Other antiviral drug candidates are slowly working their way through the clinical-trial pipeline, says Carl Dieffenbach, director of the division of AIDS at the US National Institute of Allergy and Infectious Diseases (NIAID). He says that one promising candidate is a protease inhibitor, developed by Shionogi & Company, based in Osaka, Japan, and Hokkaido University in Japan, that is currently in phase II/III clinical trials in Asia. The candidate targets the same protease as Paxlovid but would only require patients to take a single pill each day.
That simpler regimen could help to avert the rise of resistance, Cherry says. Unfinished treatments can hasten drug resistance by allowing the virus to develop defences against the drug while it continues multiplying and wreaking havoc in the body.

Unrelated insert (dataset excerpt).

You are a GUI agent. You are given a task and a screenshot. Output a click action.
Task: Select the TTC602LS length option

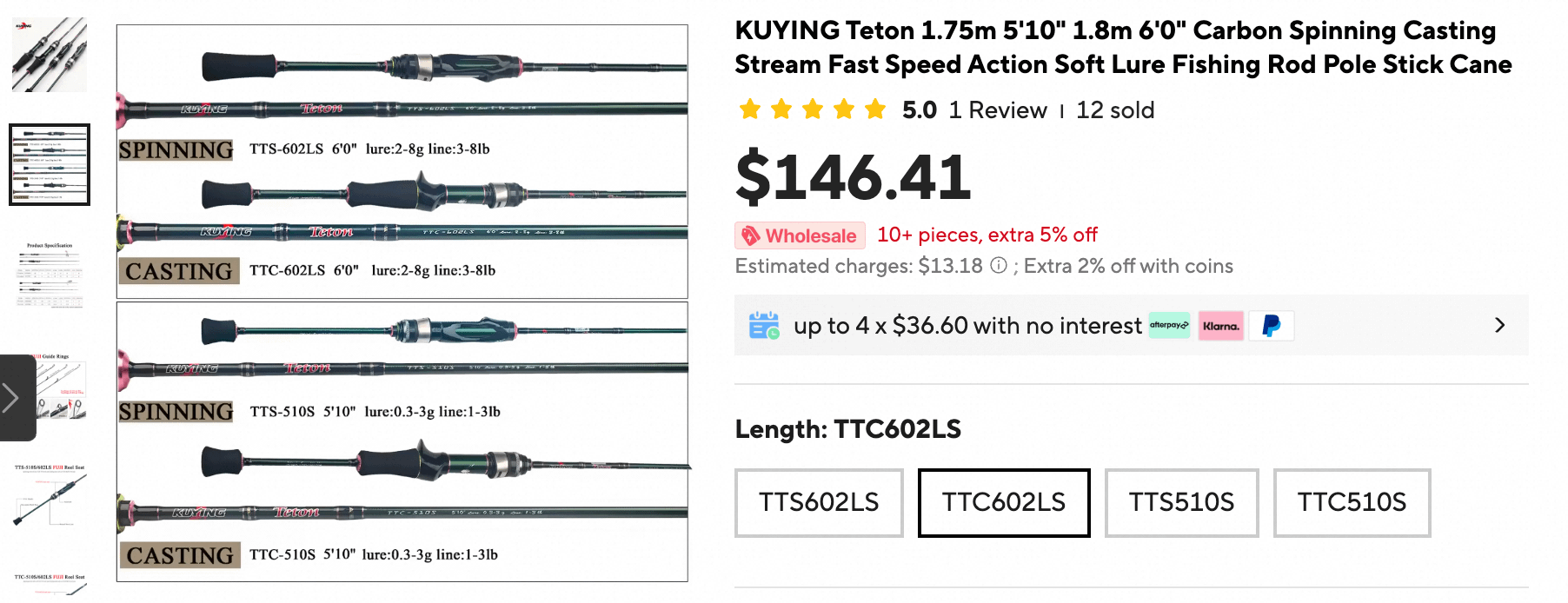[x=1004, y=502]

Both molnupiravir and Paxlovid consist of several pills that must be taken twice a day for five consecutive days. “The second you have people taking something multiple times a day when they’re sick is when you have issues with compliance,” Cherry says.
Researchers should also develop treatments that target other parts of the virus, Schang says. “This time we got lucky with a virus that encodes both a polymerase and a protease, and here we are two years later with only a suboptimal arsenal,” he says. “We really have to identify and validate new targets for antivirals so that when the next [pandemic] happens, we have a much broader pipeline to choose from.”
Other potential targets include a different protease in SARS-CoV-2 called PLpro, and an enzyme called methyltransferase that stabilizes the virus’s RNA, says Matt Hall, the director of the early translation branch at the US National Center for Advancing Translational Sciences (NCATS). Clear Creek Bio, a biotechnology firm based in Cambridge, Massachusetts, announced on 6 January that it will collaborate with NCATS to develop an oral drug targeting the PLpro enzyme.
Dieffenbach says that researchers would ideally like to identify targets that are common to entire families of viruses and inhibit them with a single drug. That would potentially allow public-health officials to rapidly deploy an effective antiviral the next time a novel virus with pandemic potential emerges.
Developing such broad-spectrum drugs will take significant public and private investment, and the cooperation of pharmaceutical companies, says Hall. Calls for such efforts were not heeded in the wake of the 2003 SARS-CoV outbreak, he adds, but the latest pandemic has underlined the need for action. Last year, the United States appropriated US$1.2 billion to NIAID to launch the Antiviral Drug Discovery Centers for Pathogens of Pandemic Concern, which will fund basic research on developing antivirals for seven virus families. Hall says this gives him hope that antiviral research will continue even as the COVID-19 pandemic wanes.
But all antivirals face an inherent limitation, says Dieffenbach: they must be taken within days of infection to stop a virus from proliferating. Antivirals are only effective if people acknowledge that they might be ill, and can access tests that provide a timely diagnosis. “We can build the best drugs in the world, but if people don’t understand that they have to get on board quickly, they’re not going to do any good,” says Dieffenbach. “Pills do not take themselves.”